Wednesday, April 6, 2011

Real Leaders

Update from the Chicago Tribune.
Two Sisters

What real leaders do


Tuesday brought a welcome blast of truth-telling among the grown-ups on Capitol Hill. House Budget Committee Chairman Paul Ryan, R-Wis., unveiled a politically risky proposal to curb federal deficits and pay down the national debt. As he and House Speaker John Boehner, R-Ohio, correctly stated, America has a moral obligation to stop spending like there's no tomorrow.

In part because there is a tomorrow. This nation needs to be strong to face it and thrive.

Has Ryan got all the answers? No, but his plan sure beats doing nothing. And nothing is mostly what we've heard from Democrats evidently more concerned about winning next year's presidential and congressional election than leveling with Americans about the perils of a federal debt north of $14 trillion.

Ryan and his Republican allies are taking a big chance by targeting the current version of the federal government's popular Medicare health insurance program. Ryan envisions a voucher system that would provide subsidies for seniors to obtain private insurance on their own. He also wants individual states to shoulder the burden of cost-containment in the federal Medicaid program for the poor.

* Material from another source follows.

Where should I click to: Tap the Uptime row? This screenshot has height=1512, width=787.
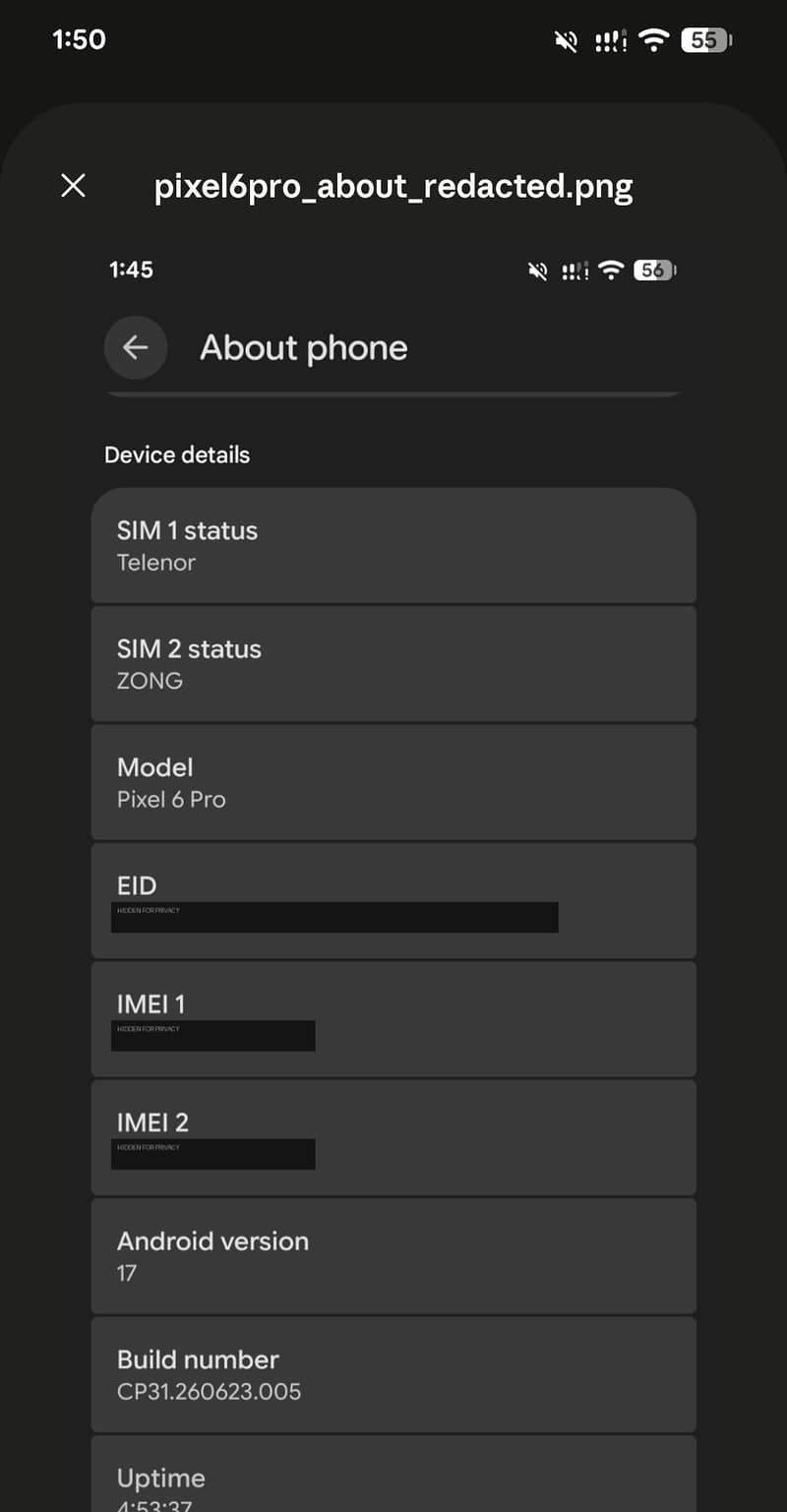(x=394, y=1474)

Like any thinking resident of this state, we're worried that Illinois would botch its responsibilities, but that's no reason to reject Ryan's plan out of hand. We can't afford the plan we've got. We need free-market checks and balances, and think-big ideas for saving a program that has grown to serve one in five Illinoisans.

If not the Ryan plan, Democrats, then what?

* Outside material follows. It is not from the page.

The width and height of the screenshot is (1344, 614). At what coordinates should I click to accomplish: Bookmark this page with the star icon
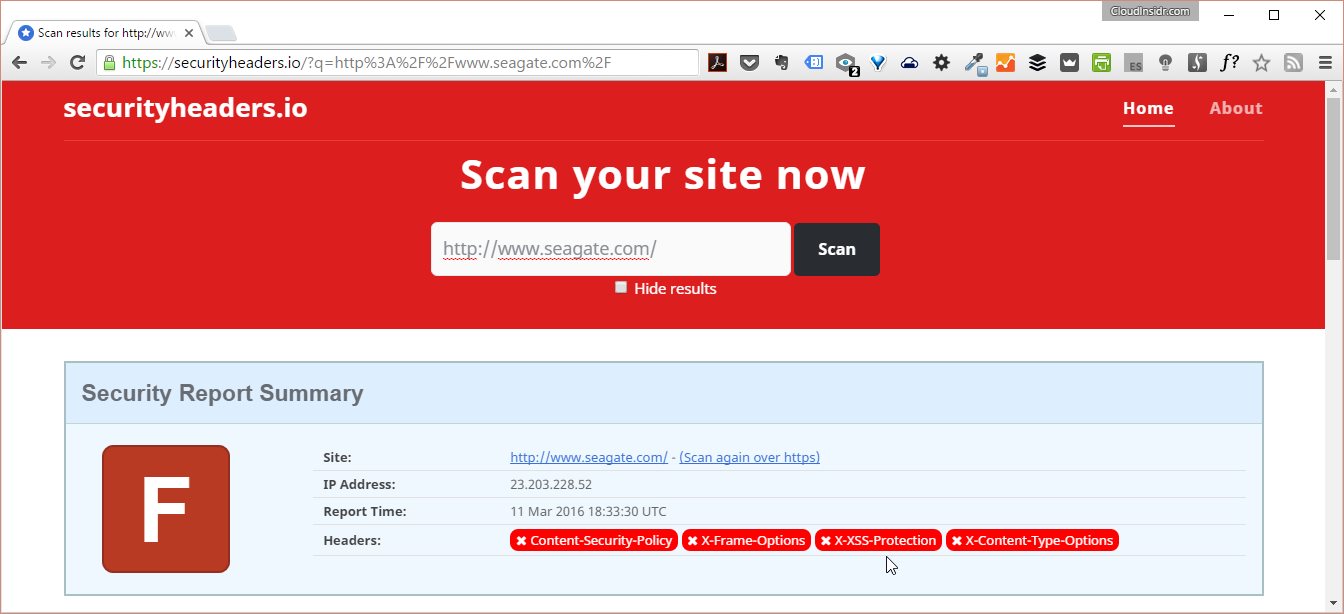1261,63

It was a shame to hear influential lawmakers such as Democratic House Minority Leader Nancy Pelosi attack Ryan practically before he had finished talking. As Ryan acknowledged Tuesday, his "Path to Prosperity" hands a potent weapon to his political opponents, who may indeed follow the usual playbook by fanning the fears of seniors, and demonizing the GOP as the enemy of America's most vulnerable citizens.

Depressingly, public opinion polls show that most Americans want Congress to cut the federal deficit without cutting entitlements. That isn't feasible: In round numbers, Medicare, Medicaid and Social Security totaled $1.5 trillion in a fiscal 2010 federal budget of $3.5 trillion.

Unchecked, our current entitlement system will destroy our fiscal future. Other developed countries — including several in Europe that now are choking on their own vast public debts — have launched austerity programs. America instead has boosted spending. It can't go on like this, and Ryan's proposal includes a sobering account titled, "How a Debt Crisis Would Unfold."

Trust us: It ends badly.

Ryan is warning us about perils that stretch from economics to psychology: The sense of victimization among citizens who object to reforming unaffordable entitlements — and the unwillingness of President Obama and other leaders to challenge that self-indulgence — represents a much greater threat to Americans than anything in Ryan's proposal.

That said, it's easy to see why Democrats don't like the Ryan budget plan. It's no "path to poverty" for everyday Americans, as Pelosi suggested. But it is a conservative Republican wish list, cutting most deeply where Democrats would least want to cut. It goes easy on defense, while repealing last year's landmark health-care legislation. Ryan's version of tax reform mostly involves tax relief. And for no good reason he sidesteps Social Security: He probably figured that taking on Medicare and Medicaid would generate enough political heat for one day.

All things considered, the plan hatched several months ago by Obama's bipartisan deficit commission addresses the same issues in a different fashion. Its version of tax reform, fair-minded and savvy about revenues, has much to recommend it. In other words, the deficit commission's plan might prove more politically palatable in Washington — if Washington ever gets serious. Ryan's plan, though, is more ambitious.

With any luck, Americans in time will react to Tuesday's proposal the way a nation of adults should. We hope Illinois Democratic Sen. Dick Durbin and other lawmakers who now understand the dangers of so much federal debt will get deficit-cutting negotiations back on track. Last we heard, Durbin was among a "Gang of Six" lawmakers hammering out a deal.

So where is it?

Paul Ryan and his allies aren't waiting for a perfect moment that, in Washington, never comes. On Tuesday, they did what real leaders do. They risked their necks.


Copyright © 2011, Chicago Tribune

2 Comments:

At April 6, 2011 at 3:06 PM , Anonymous Steve Bussey said...

The next thing I would like to see Paul Ryan, et al, do is to point out Democrat rhetoric of the past with respect to budget cuts, welfare reform etc, and how wrong it all was as juxtaposed against the actual history since. Use historical fact to make their point. Point out the old, rehashed Democrat rhetoric, etc. Use the history that is clearly on their side.

 
At April 6, 2011 at 3:34 PM , Anonymous Born said...

One note on medicare ... the voucher system you refer to does not apply to seniors 55 and up ... these seniors are grandfathered ... 54 and younger begin to migrate to the voucher system.This is important for us to understand and disseminate because the left will lie about it (as usual) saying it attacks seniors, etc.